UnBias – Telling Tales of Engagement

Telling Tales of Engagement was an award by the RCUK Digital Economy Theme designed to help capture and promote the impact that Research Council funded digital economy research is having.

The evaluation process for this award considered both the impact of our previous work and a proposed new activity to “tell the story” of our research.

Our submission was titled “building and engaging with multi-stakeholder panels for developing policy recommendations”,  highlighting the importance to our research of engaging with our stakeholder panel and with organizations that are shaping the policy and governance space for algorithmic systems.

Building a multi-stakeholder panel:

An obvious key requirement for successful multi-stakeholder engagement is the establishing of a sufficiently large and diverse group of participating stakeholders. In order to reach out to non-academic stakeholders we immediately started actively discussing the topic of our work at multi-stakeholder internet governance events (e.g. EuroDIG), events organized by regulatory organizations (e.g. European Data Protection Supervisor (EDPS) civil society summit; Council of Europe Convention 108 meeting; “Algorithmic accountability and transparency in the digital economy” roundtable at the European Parliament), events organized by groups like Nesta and the Digital Catapult Centre, and workshops organized by the UN Special Rapporteur for Privacy. As a result of these activities
we rapidly gained stakeholder participation by representatives of the Internet Society (ISOC UK), the EDPS, the European Commission (DG Connect), civil-society organizations like Doteveryone and AlgorithmWatch; interest from SMEs and industry (e.g. Facebook) as well as academics from fields ranging from Computer Science and Engineering to Business Schools, Psychology, Education and Law. Evidence of impact arising from our stakeholder engagement activity can be found in the inclusion of UnBias as a ‘relevant project’ listed in the tender specification document that was published by the European Commission as part of their Algorithm Awareness Building project call, resulting in requests for participation by two consortia looking to submit to this bid.

Magnifying reach and impact through participation in topic aligned initiatives:

An important mechanism we are using in order to magnify the impact our project can have in the policy domain is to participate in initiatives such as the Internet Society’s activities on User Trust, and more importantly the IEEE Global Initiative on Ethics for Autonomous and Intelligent Systems. As the world’s largest technical professional organization with more than 420 000 members internationally and hosting many of the key conferences and journals related to algorithmic systems, working with the IEEE brings a convening power that has allowed us to reach groups who’s attention would otherwise have been difficult to obtain. Part of the IEEE Global Initiative involves the development of a set of ‘industry standards’ related to the ethical design and use of systems involving algorithmic decision making. We therefore submitted a proposal for developing a Standard for Algorithmic Bias Considerations. Following the approval of this Standard proposal by the IEEE Standards Association (IEEE-SA) we now chair the working group for the development of the P7003 Standard for Algorithmic
Bias Considerations, which involves academic, industry and civil-
society participants from North and South America, Europe, Africa and Asia.
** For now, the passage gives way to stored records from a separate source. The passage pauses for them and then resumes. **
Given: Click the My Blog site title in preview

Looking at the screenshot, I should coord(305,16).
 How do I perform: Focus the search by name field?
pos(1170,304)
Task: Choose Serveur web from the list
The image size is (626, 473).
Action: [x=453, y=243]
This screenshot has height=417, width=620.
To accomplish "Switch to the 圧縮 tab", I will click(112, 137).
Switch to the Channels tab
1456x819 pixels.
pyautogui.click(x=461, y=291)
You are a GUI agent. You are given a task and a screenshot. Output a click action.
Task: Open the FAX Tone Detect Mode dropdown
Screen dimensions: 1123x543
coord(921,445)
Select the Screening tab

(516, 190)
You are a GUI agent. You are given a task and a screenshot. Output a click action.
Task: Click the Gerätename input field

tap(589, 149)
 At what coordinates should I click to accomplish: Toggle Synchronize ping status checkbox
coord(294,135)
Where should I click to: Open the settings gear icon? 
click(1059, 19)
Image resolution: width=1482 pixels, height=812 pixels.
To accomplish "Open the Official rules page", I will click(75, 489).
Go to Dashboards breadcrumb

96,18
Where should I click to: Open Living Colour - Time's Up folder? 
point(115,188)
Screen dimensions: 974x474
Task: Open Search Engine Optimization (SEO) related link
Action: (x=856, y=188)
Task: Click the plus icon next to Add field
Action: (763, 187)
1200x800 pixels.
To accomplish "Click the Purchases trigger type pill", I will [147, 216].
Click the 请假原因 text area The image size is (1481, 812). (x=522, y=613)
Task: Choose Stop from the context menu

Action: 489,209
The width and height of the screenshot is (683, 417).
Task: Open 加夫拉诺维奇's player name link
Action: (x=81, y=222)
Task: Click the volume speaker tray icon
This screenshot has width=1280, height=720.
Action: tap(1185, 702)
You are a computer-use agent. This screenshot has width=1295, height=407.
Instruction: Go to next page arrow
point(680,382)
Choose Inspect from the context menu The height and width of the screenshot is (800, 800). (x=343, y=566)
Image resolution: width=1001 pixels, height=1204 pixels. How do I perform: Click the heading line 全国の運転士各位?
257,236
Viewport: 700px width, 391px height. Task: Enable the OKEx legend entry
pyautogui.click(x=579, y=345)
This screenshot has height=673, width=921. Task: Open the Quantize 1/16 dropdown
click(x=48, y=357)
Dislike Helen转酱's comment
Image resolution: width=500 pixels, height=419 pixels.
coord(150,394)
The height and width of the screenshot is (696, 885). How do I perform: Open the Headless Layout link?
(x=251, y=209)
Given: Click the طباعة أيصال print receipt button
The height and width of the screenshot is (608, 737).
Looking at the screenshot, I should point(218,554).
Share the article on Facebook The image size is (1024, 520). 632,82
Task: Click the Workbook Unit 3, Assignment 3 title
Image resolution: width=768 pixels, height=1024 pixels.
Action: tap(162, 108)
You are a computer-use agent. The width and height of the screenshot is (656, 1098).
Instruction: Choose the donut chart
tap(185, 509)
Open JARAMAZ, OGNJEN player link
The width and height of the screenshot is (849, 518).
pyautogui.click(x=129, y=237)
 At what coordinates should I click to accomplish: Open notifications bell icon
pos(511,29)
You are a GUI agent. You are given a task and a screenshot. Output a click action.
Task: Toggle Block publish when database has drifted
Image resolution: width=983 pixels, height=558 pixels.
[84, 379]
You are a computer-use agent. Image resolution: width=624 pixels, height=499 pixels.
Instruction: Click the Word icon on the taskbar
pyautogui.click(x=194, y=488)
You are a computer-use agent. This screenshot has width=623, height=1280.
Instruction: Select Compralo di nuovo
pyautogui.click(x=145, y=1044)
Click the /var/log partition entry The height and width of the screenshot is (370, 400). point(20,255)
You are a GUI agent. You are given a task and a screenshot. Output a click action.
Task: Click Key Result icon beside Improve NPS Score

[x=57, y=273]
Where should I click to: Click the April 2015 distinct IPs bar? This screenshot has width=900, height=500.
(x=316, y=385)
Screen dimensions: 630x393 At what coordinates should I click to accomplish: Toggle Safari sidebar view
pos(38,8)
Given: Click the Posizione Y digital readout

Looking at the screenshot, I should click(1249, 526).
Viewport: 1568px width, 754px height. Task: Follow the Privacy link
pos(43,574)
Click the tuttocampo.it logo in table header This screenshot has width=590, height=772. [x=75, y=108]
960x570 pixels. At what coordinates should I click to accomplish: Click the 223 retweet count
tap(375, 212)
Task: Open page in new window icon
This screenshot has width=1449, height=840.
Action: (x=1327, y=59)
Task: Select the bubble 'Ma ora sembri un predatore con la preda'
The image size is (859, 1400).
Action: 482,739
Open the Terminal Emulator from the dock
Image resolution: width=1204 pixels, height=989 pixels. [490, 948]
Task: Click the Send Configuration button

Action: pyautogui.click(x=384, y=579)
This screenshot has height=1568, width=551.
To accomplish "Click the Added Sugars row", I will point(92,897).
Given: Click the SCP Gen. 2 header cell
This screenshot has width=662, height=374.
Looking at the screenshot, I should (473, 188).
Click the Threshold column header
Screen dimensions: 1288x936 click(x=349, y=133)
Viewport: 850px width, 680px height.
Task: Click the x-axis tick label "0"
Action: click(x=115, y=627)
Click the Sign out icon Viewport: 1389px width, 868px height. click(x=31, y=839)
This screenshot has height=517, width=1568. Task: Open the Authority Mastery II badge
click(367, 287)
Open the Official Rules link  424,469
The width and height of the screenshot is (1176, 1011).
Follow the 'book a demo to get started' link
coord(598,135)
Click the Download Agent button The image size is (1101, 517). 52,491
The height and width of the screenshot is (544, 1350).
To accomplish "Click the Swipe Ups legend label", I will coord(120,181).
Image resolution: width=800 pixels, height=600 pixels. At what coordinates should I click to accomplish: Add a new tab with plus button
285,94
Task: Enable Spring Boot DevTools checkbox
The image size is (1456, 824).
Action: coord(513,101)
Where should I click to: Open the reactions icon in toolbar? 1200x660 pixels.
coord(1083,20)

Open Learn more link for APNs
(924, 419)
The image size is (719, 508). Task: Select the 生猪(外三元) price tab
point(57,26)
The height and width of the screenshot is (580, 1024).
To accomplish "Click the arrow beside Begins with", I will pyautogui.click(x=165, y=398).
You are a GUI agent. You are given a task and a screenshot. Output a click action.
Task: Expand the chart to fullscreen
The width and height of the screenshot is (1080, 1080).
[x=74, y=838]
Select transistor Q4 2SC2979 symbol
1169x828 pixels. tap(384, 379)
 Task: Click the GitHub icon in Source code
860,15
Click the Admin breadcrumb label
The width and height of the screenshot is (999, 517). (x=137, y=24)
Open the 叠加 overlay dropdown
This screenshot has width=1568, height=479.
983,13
Chairing the P7003 working group has also resulted in invitations to speak about our work at: events such as IEEE-SA webinars; the US ACM panel of Algorithmic Transparency and Accountability in Washington DC; the IEEE UK/Ireland Members Open Day; a public lecture to approximately 350 students, staff
and interested public at the Technical University of Eindhoven; the European Big Data Value Forum panel on Data and Society; and participate in a Ditchley Foundation conference on Machine Learning and Artificial Intelligence and a Lorentz Centre workshop on “Intersectionality and Algorithmic Discrimination: Intersecting Disciplinary Perspectives” in Leiden.

An updated list of our events and engagement activities is provided here.

Communicating with the public through blog posts and (social) media:

A third pillar of our stakeholders engagement strategy is the use of social media (Twitter, this blog) and periodic publications in public media like the Conversation to provide a means for stakeholders to discover our work. Content of the blog, and the Conversation submissions, consists of a mix of reports on activities by the UnBias project and reflections on events/news stories related to our work.
Within the first month of the start of the project (September 2016), UnBias published a project-launch press-release and a Conversation
article related to an example of the kind of issues our project is focusing on. As a result of the press-release we were contacted by a German consulting company expressing interest in participating in our stakeholder group. The Conversation article, which was rapidly picked-up for re-publication by Business Insider UK, similarity resulted in us getting contacted by an SME also interested in joining the stakeholder group as well as an invitation by the Belfast Solicitors Association to deliver a lecture as part of one of their CPD seminars on “Libel, Privacy, Data Protection and Online Legal Action – A Practitioner’s Guide”. Since then we have published an average of two blog posts per month, averaging 530 site visits per month, have published four Conversation articles, had our work on the IEEE P7003 Standard highlighted in articles in IEEE’s “The Institute” magazine the ACM SIGAI newsletter “AI Matters”, were mentioned in the Law Society Gazette and had our Conversation articles picked up for re-publishing on the Digital Leaders blog and Medium pages.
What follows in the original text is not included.